[Your objective] Each entry below needs to be copied exactly, with nothing dropped.

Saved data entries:

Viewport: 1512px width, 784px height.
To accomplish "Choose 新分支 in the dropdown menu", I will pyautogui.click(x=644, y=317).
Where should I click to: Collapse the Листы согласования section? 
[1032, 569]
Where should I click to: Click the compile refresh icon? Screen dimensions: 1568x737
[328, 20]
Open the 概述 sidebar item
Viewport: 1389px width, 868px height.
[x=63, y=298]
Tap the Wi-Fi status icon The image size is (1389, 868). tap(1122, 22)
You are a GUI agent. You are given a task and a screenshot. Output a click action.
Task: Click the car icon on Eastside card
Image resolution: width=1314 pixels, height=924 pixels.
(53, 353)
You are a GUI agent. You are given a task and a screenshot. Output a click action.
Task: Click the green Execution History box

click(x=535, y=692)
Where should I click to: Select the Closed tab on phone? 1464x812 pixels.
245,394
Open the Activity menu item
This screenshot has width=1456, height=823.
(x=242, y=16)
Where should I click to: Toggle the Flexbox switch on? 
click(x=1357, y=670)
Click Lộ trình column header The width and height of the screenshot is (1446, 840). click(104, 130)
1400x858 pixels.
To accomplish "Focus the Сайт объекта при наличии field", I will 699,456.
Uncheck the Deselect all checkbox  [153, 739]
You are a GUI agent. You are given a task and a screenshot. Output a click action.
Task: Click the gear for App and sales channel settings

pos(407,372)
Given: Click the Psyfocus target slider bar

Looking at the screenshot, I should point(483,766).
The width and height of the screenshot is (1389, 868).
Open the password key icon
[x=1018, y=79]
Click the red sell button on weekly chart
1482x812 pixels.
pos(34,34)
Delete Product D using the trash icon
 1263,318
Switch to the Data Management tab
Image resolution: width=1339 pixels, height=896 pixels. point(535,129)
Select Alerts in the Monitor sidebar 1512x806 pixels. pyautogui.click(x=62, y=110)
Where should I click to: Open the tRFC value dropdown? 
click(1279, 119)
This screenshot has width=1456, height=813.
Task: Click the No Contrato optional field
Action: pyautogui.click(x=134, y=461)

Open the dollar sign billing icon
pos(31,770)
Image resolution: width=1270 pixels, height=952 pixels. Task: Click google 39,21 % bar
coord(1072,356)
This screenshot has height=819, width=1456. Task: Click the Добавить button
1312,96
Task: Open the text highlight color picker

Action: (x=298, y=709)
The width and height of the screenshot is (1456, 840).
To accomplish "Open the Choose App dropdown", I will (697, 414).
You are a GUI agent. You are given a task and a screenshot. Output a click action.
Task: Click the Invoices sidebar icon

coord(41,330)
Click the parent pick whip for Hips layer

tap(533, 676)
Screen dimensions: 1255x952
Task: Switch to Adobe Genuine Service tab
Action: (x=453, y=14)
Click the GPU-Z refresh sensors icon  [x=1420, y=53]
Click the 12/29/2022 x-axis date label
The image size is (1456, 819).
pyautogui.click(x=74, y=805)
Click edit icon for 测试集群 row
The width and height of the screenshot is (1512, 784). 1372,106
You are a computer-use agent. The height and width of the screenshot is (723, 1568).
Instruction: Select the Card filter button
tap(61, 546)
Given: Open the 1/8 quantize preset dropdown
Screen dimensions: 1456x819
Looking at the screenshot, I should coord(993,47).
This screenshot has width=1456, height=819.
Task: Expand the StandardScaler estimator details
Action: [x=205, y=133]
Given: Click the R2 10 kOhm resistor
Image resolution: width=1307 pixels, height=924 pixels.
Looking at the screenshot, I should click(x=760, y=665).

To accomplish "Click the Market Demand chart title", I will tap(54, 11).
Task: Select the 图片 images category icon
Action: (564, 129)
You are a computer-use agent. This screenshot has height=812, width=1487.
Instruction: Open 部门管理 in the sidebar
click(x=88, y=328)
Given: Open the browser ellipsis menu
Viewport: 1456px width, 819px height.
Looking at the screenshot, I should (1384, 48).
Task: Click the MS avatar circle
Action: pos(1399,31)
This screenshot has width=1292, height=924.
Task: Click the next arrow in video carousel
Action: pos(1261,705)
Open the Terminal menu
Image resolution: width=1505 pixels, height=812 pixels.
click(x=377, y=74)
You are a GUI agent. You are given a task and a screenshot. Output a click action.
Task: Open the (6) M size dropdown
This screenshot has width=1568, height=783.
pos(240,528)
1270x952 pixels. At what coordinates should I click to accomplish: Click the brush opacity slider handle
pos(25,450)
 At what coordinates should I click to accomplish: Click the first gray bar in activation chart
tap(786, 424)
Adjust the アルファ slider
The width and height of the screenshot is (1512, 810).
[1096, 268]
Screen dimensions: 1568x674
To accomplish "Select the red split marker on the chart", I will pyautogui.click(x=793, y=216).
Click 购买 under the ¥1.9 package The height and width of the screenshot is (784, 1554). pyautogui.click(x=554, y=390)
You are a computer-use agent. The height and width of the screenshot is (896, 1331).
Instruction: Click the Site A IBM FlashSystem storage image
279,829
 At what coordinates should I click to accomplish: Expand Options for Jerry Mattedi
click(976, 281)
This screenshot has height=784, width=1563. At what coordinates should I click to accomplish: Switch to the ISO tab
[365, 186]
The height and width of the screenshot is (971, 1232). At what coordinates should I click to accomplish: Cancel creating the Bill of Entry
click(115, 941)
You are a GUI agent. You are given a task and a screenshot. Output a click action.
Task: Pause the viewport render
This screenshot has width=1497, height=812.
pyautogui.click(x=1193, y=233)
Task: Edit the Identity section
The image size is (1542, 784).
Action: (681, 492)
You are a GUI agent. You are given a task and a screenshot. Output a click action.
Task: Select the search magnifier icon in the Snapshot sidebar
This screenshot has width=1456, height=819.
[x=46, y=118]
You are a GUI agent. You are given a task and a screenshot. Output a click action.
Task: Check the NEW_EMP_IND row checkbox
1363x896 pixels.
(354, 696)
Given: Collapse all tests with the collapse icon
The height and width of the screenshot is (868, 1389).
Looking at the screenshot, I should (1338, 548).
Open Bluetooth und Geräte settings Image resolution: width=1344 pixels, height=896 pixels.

[Result below]
Viewport: 1512px width, 784px height.
To accomplish "Choose 新分支 in the dropdown menu", I will pyautogui.click(x=644, y=317).
Where should I click to: Collapse the Листы согласования section? 
[1032, 569]
Where should I click to: Click the compile refresh icon? Screen dimensions: 1568x737
[328, 20]
Open the 概述 sidebar item
Viewport: 1389px width, 868px height.
[x=63, y=298]
Tap the Wi-Fi status icon The image size is (1389, 868). tap(1122, 22)
You are a GUI agent. You are given a task and a screenshot. Output a click action.
Task: Click the car icon on Eastside card
Image resolution: width=1314 pixels, height=924 pixels.
(53, 353)
You are a GUI agent. You are given a task and a screenshot. Output a click action.
Task: Click the green Execution History box

click(x=535, y=692)
Where should I click to: Select the Closed tab on phone? 1464x812 pixels.
245,394
Open the Activity menu item
This screenshot has width=1456, height=823.
(x=242, y=16)
Where should I click to: Toggle the Flexbox switch on? 
click(x=1357, y=670)
Click Lộ trình column header The width and height of the screenshot is (1446, 840). click(104, 130)
1400x858 pixels.
To accomplish "Focus the Сайт объекта при наличии field", I will 699,456.
Uncheck the Deselect all checkbox  [153, 739]
You are a GUI agent. You are given a task and a screenshot. Output a click action.
Task: Click the gear for App and sales channel settings

pos(407,372)
Given: Click the Psyfocus target slider bar

Looking at the screenshot, I should point(483,766).
The width and height of the screenshot is (1389, 868).
Open the password key icon
[x=1018, y=79]
Click the red sell button on weekly chart
1482x812 pixels.
pos(34,34)
Delete Product D using the trash icon
 1263,318
Switch to the Data Management tab
Image resolution: width=1339 pixels, height=896 pixels. point(535,129)
Select Alerts in the Monitor sidebar 1512x806 pixels. pyautogui.click(x=62, y=110)
Where should I click to: Open the tRFC value dropdown? 
click(1279, 119)
This screenshot has width=1456, height=813.
Task: Click the No Contrato optional field
Action: pyautogui.click(x=134, y=461)

Open the dollar sign billing icon
pos(31,770)
Image resolution: width=1270 pixels, height=952 pixels. Task: Click google 39,21 % bar
coord(1072,356)
This screenshot has height=819, width=1456. Task: Click the Добавить button
1312,96
Task: Open the text highlight color picker

Action: (x=298, y=709)
The width and height of the screenshot is (1456, 840).
To accomplish "Open the Choose App dropdown", I will (697, 414).
You are a GUI agent. You are given a task and a screenshot. Output a click action.
Task: Click the Invoices sidebar icon

coord(41,330)
Click the parent pick whip for Hips layer

tap(533, 676)
Screen dimensions: 1255x952
Task: Switch to Adobe Genuine Service tab
Action: (x=453, y=14)
Click the GPU-Z refresh sensors icon  [x=1420, y=53]
Click the 12/29/2022 x-axis date label
The image size is (1456, 819).
pyautogui.click(x=74, y=805)
Click edit icon for 测试集群 row
The width and height of the screenshot is (1512, 784). 1372,106
You are a computer-use agent. The height and width of the screenshot is (723, 1568).
Instruction: Select the Card filter button
tap(61, 546)
Given: Open the 1/8 quantize preset dropdown
Screen dimensions: 1456x819
Looking at the screenshot, I should coord(993,47).
This screenshot has width=1456, height=819.
Task: Expand the StandardScaler estimator details
Action: [x=205, y=133]
Given: Click the R2 10 kOhm resistor
Image resolution: width=1307 pixels, height=924 pixels.
Looking at the screenshot, I should click(x=760, y=665).

To accomplish "Click the Market Demand chart title", I will tap(54, 11).
Task: Select the 图片 images category icon
Action: (564, 129)
You are a computer-use agent. This screenshot has height=812, width=1487.
Instruction: Open 部门管理 in the sidebar
click(x=88, y=328)
Given: Open the browser ellipsis menu
Viewport: 1456px width, 819px height.
Looking at the screenshot, I should (1384, 48).
Task: Click the MS avatar circle
Action: pos(1399,31)
This screenshot has width=1292, height=924.
Task: Click the next arrow in video carousel
Action: pos(1261,705)
Open the Terminal menu
Image resolution: width=1505 pixels, height=812 pixels.
click(x=377, y=74)
You are a GUI agent. You are given a task and a screenshot. Output a click action.
Task: Open the (6) M size dropdown
This screenshot has width=1568, height=783.
pos(240,528)
1270x952 pixels. At what coordinates should I click to accomplish: Click the brush opacity slider handle
pos(25,450)
 At what coordinates should I click to accomplish: Click the first gray bar in activation chart
tap(786, 424)
Adjust the アルファ slider
The width and height of the screenshot is (1512, 810).
[1096, 268]
Screen dimensions: 1568x674
To accomplish "Select the red split marker on the chart", I will pyautogui.click(x=793, y=216).
Click 购买 under the ¥1.9 package The height and width of the screenshot is (784, 1554). pyautogui.click(x=554, y=390)
You are a computer-use agent. The height and width of the screenshot is (896, 1331).
Instruction: Click the Site A IBM FlashSystem storage image
279,829
 At what coordinates should I click to accomplish: Expand Options for Jerry Mattedi
click(976, 281)
This screenshot has height=784, width=1563. At what coordinates should I click to accomplish: Switch to the ISO tab
[365, 186]
The height and width of the screenshot is (971, 1232). At what coordinates should I click to accomplish: Cancel creating the Bill of Entry
click(115, 941)
You are a GUI agent. You are given a task and a screenshot. Output a click action.
Task: Pause the viewport render
This screenshot has width=1497, height=812.
pyautogui.click(x=1193, y=233)
Task: Edit the Identity section
The image size is (1542, 784).
Action: (681, 492)
You are a GUI agent. You are given a task and a screenshot. Output a click action.
Task: Select the search magnifier icon in the Snapshot sidebar
This screenshot has width=1456, height=819.
[x=46, y=118]
You are a GUI agent. You are given a task and a screenshot. Output a click action.
Task: Check the NEW_EMP_IND row checkbox
1363x896 pixels.
(354, 696)
Given: Collapse all tests with the collapse icon
The height and width of the screenshot is (868, 1389).
Looking at the screenshot, I should (1338, 548).
Open Bluetooth und Geräte settings Image resolution: width=1344 pixels, height=896 pixels.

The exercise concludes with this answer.